#### WHAT THE EXERCISE ASKS:
Every single entry below should be reproduced verbatim.

Dataset records:
########################################
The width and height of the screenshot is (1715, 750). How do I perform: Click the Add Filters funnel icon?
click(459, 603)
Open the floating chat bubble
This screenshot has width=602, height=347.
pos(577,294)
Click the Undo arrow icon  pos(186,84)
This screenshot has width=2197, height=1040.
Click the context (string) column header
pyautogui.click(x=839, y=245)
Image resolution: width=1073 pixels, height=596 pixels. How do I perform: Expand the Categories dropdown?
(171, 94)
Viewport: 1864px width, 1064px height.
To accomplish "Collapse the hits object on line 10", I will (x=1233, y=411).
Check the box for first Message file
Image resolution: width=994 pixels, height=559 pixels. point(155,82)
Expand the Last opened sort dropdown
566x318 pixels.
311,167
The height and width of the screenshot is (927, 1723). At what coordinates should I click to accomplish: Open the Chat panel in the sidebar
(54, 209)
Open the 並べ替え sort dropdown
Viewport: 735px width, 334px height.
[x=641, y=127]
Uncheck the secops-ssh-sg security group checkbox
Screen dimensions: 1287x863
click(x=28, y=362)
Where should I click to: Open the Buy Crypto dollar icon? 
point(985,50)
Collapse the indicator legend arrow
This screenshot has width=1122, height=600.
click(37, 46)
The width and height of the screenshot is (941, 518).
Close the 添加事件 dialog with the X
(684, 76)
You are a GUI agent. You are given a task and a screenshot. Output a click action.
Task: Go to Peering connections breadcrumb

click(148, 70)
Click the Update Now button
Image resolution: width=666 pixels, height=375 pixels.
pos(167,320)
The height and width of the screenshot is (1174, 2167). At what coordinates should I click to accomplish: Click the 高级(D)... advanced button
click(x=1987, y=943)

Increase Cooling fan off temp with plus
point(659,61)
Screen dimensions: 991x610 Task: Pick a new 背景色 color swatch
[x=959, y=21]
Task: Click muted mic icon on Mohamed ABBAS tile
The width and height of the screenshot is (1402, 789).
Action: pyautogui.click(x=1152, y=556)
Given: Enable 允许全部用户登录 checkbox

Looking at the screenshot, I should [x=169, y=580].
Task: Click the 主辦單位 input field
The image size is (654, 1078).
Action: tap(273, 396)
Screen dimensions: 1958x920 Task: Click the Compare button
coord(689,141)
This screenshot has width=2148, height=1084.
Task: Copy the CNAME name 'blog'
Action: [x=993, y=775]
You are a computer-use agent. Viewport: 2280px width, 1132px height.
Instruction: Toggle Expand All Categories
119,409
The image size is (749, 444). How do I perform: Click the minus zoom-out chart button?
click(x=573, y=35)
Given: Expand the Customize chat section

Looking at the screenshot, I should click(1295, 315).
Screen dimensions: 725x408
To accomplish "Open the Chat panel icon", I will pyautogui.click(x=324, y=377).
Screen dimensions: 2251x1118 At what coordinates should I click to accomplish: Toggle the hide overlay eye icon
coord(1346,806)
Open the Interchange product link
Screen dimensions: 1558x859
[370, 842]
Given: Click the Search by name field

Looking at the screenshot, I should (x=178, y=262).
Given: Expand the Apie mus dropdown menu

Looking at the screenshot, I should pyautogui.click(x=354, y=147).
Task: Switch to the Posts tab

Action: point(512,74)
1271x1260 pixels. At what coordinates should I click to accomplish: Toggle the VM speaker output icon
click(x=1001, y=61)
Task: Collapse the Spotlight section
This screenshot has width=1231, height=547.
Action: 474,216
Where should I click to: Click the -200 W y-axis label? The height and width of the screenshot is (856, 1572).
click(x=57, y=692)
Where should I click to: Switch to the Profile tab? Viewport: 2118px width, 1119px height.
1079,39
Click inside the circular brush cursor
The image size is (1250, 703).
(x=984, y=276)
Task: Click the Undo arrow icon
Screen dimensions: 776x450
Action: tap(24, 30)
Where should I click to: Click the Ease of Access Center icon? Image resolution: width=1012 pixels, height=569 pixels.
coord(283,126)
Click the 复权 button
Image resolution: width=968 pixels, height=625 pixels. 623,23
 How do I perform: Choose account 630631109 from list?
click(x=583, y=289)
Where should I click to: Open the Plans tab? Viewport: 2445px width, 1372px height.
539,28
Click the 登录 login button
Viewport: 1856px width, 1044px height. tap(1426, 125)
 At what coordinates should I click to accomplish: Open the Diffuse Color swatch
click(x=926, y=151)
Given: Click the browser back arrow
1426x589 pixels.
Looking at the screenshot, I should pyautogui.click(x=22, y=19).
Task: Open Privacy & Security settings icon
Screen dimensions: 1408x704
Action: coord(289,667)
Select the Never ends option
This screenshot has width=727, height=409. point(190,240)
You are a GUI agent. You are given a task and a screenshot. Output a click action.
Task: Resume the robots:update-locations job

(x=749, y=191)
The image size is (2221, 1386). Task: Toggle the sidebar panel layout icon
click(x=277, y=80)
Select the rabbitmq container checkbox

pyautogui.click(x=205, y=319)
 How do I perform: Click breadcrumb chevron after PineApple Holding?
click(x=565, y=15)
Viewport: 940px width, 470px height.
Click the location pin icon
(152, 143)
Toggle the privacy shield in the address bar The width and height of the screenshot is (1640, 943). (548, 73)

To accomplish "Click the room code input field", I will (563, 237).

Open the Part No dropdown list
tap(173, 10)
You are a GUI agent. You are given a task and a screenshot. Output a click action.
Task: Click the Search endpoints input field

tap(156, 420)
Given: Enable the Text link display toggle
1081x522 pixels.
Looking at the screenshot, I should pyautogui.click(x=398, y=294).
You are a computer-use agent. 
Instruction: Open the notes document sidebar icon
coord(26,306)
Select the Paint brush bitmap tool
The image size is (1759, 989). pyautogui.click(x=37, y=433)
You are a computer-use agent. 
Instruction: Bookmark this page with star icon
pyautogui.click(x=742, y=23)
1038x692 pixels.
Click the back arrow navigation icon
########################################
#### RESPONSE TO THE TASK:
The width and height of the screenshot is (1715, 750). How do I perform: Click the Add Filters funnel icon?
click(459, 603)
Open the floating chat bubble
This screenshot has width=602, height=347.
pos(577,294)
Click the Undo arrow icon  pos(186,84)
This screenshot has width=2197, height=1040.
Click the context (string) column header
pyautogui.click(x=839, y=245)
Image resolution: width=1073 pixels, height=596 pixels. How do I perform: Expand the Categories dropdown?
(171, 94)
Viewport: 1864px width, 1064px height.
To accomplish "Collapse the hits object on line 10", I will (x=1233, y=411).
Check the box for first Message file
Image resolution: width=994 pixels, height=559 pixels. point(155,82)
Expand the Last opened sort dropdown
566x318 pixels.
311,167
The height and width of the screenshot is (927, 1723). At what coordinates should I click to accomplish: Open the Chat panel in the sidebar
(54, 209)
Open the 並べ替え sort dropdown
Viewport: 735px width, 334px height.
[x=641, y=127]
Uncheck the secops-ssh-sg security group checkbox
Screen dimensions: 1287x863
click(x=28, y=362)
Where should I click to: Open the Buy Crypto dollar icon? 
point(985,50)
Collapse the indicator legend arrow
This screenshot has width=1122, height=600.
click(37, 46)
The width and height of the screenshot is (941, 518).
Close the 添加事件 dialog with the X
(684, 76)
You are a GUI agent. You are given a task and a screenshot. Output a click action.
Task: Go to Peering connections breadcrumb

click(148, 70)
Click the Update Now button
Image resolution: width=666 pixels, height=375 pixels.
pos(167,320)
The height and width of the screenshot is (1174, 2167). At what coordinates should I click to accomplish: Click the 高级(D)... advanced button
click(x=1987, y=943)

Increase Cooling fan off temp with plus
point(659,61)
Screen dimensions: 991x610 Task: Pick a new 背景色 color swatch
[x=959, y=21]
Task: Click muted mic icon on Mohamed ABBAS tile
The width and height of the screenshot is (1402, 789).
Action: pyautogui.click(x=1152, y=556)
Given: Enable 允许全部用户登录 checkbox

Looking at the screenshot, I should [x=169, y=580].
Task: Click the 主辦單位 input field
The image size is (654, 1078).
Action: tap(273, 396)
Screen dimensions: 1958x920 Task: Click the Compare button
coord(689,141)
This screenshot has width=2148, height=1084.
Task: Copy the CNAME name 'blog'
Action: [x=993, y=775]
You are a computer-use agent. Viewport: 2280px width, 1132px height.
Instruction: Toggle Expand All Categories
119,409
The image size is (749, 444). How do I perform: Click the minus zoom-out chart button?
click(x=573, y=35)
Given: Expand the Customize chat section

Looking at the screenshot, I should click(1295, 315).
Screen dimensions: 725x408
To accomplish "Open the Chat panel icon", I will pyautogui.click(x=324, y=377).
Screen dimensions: 2251x1118 At what coordinates should I click to accomplish: Toggle the hide overlay eye icon
coord(1346,806)
Open the Interchange product link
Screen dimensions: 1558x859
[370, 842]
Given: Click the Search by name field

Looking at the screenshot, I should (x=178, y=262).
Given: Expand the Apie mus dropdown menu

Looking at the screenshot, I should pyautogui.click(x=354, y=147).
Task: Switch to the Posts tab

Action: point(512,74)
1271x1260 pixels. At what coordinates should I click to accomplish: Toggle the VM speaker output icon
click(x=1001, y=61)
Task: Collapse the Spotlight section
This screenshot has width=1231, height=547.
Action: 474,216
Where should I click to: Click the -200 W y-axis label? The height and width of the screenshot is (856, 1572).
click(x=57, y=692)
Where should I click to: Switch to the Profile tab? Viewport: 2118px width, 1119px height.
1079,39
Click inside the circular brush cursor
The image size is (1250, 703).
(x=984, y=276)
Task: Click the Undo arrow icon
Screen dimensions: 776x450
Action: tap(24, 30)
Where should I click to: Click the Ease of Access Center icon? Image resolution: width=1012 pixels, height=569 pixels.
coord(283,126)
Click the 复权 button
Image resolution: width=968 pixels, height=625 pixels. 623,23
 How do I perform: Choose account 630631109 from list?
click(x=583, y=289)
Where should I click to: Open the Plans tab? Viewport: 2445px width, 1372px height.
539,28
Click the 登录 login button
Viewport: 1856px width, 1044px height. tap(1426, 125)
 At what coordinates should I click to accomplish: Open the Diffuse Color swatch
click(x=926, y=151)
Given: Click the browser back arrow
1426x589 pixels.
Looking at the screenshot, I should pyautogui.click(x=22, y=19).
Task: Open Privacy & Security settings icon
Screen dimensions: 1408x704
Action: coord(289,667)
Select the Never ends option
This screenshot has width=727, height=409. point(190,240)
You are a GUI agent. You are given a task and a screenshot. Output a click action.
Task: Resume the robots:update-locations job

(x=749, y=191)
The image size is (2221, 1386). Task: Toggle the sidebar panel layout icon
click(x=277, y=80)
Select the rabbitmq container checkbox

pyautogui.click(x=205, y=319)
 How do I perform: Click breadcrumb chevron after PineApple Holding?
click(x=565, y=15)
Viewport: 940px width, 470px height.
Click the location pin icon
(152, 143)
Toggle the privacy shield in the address bar The width and height of the screenshot is (1640, 943). (548, 73)

To accomplish "Click the room code input field", I will (563, 237).

Open the Part No dropdown list
tap(173, 10)
You are a GUI agent. You are given a task and a screenshot. Output a click action.
Task: Click the Search endpoints input field

tap(156, 420)
Given: Enable the Text link display toggle
1081x522 pixels.
Looking at the screenshot, I should pyautogui.click(x=398, y=294).
You are a computer-use agent. 
Instruction: Open the notes document sidebar icon
coord(26,306)
Select the Paint brush bitmap tool
The image size is (1759, 989). pyautogui.click(x=37, y=433)
You are a computer-use agent. 
Instruction: Bookmark this page with star icon
pyautogui.click(x=742, y=23)
1038x692 pixels.
Click the back arrow navigation icon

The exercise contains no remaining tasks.